Round Up: Week 1

A week into the project, I’m happy to report back that thus far, things are not as terrible as I expected them to be! Little victories. I’m sure I’ll be aching to get this time back come Monday when I ramp it up for my hotter sauce.

The sauce: Sgt. Pepper’s El Chipotle Hot Sauce in Roasted Tomatillo. The chili in this sauce is chipotle peppers, both used whole and in adobo sauce (2,500-5,000 Scoville Heat Units).

Why I like it: It actually tastes good to me! While it still burns, there is a distinctly smoky flavor coming from the roasted tomatillos, and a really good acidity from lime juice – chili & lime is a flavor match made in heaven for me.

How I feel: The pain from this sauce stays exclusively in the mouth for me. While it does feel quite hot, I’m having very little of the commonly associated physical symptoms of eating spicy foods (sweating) at this level. As I move up in heat, I’m expecting to get real sweaty, but am enjoying this experience for now. I’m finding myself looking forward to eating the sauce every day, it’s becoming more of an opportunity than a potential for terror.

Ideal use: this would be drop dead delicious on eggs with cheese – hello breakfast tacos?

Best food I’ve eaten it on: potato and leek soup from Log Lunch – took an otherwise earthy and creamy soup and kicked it up a notch

Least favorite food I’ve eaten it on: a banana (happening live while I write this) – most things outside of the realm of peanut butter and Nutella really go with bananas in my book, but I’m doing it for the science. I got myself into this mess.

Starting Monday, I’ll be moving up to Duck Butter Pepper Sauce (wow, this website plays music), a cayenne based, Louisiana-styled sauce coming in at about 30,000-50,000 SHU (note the tenfold increase in SHU, friends) . According to their website, Duck Butter Pepper Sauce is supposedly “made to eat, not burn” – we’ll see about that.

=-=-=

• [Task set]
1 > Reproduce the part of the hot sauce round-up starting with "Least favorite food" and going on through "into this mess.".
2 > Answer these from the hot sauce round-up:
(a) Which chili peppers are in the sauce for the first week?
(b) What was the best food the sauce was eaten on?
(c) How many Scoville Heat Units does Duck Butter Pepper Sauce have?

• [Data supplied]

=-=-=

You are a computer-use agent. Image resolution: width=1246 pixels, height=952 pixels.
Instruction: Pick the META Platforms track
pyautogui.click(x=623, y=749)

=-=-=

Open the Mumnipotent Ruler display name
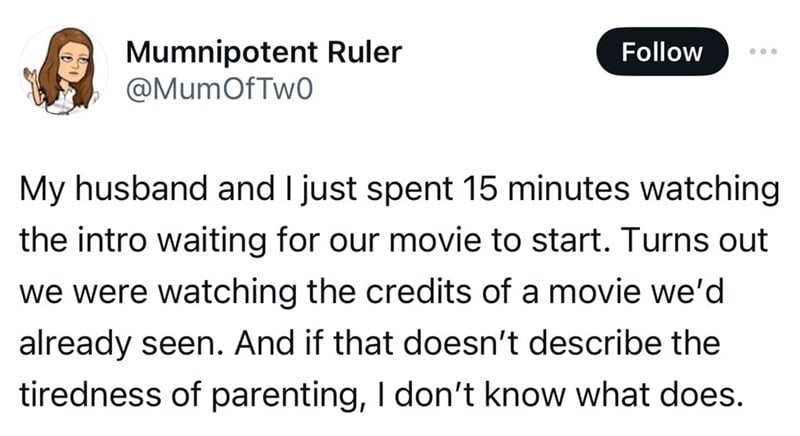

=-=-=

• [Answer section]
1 >
Least favorite food I’ve eaten it on: a banana (happening live while I write this) – most things outside of the realm of peanut butter and Nutella really go with bananas in my book, but I’m doing it for the science. I got myself into this mess.

2 >
(a) Chipotle peppers, used both whole and in adobo sauce.
(b) Potato and leek soup from Log Lunch.
(c) About 30,000-50,000 SHU.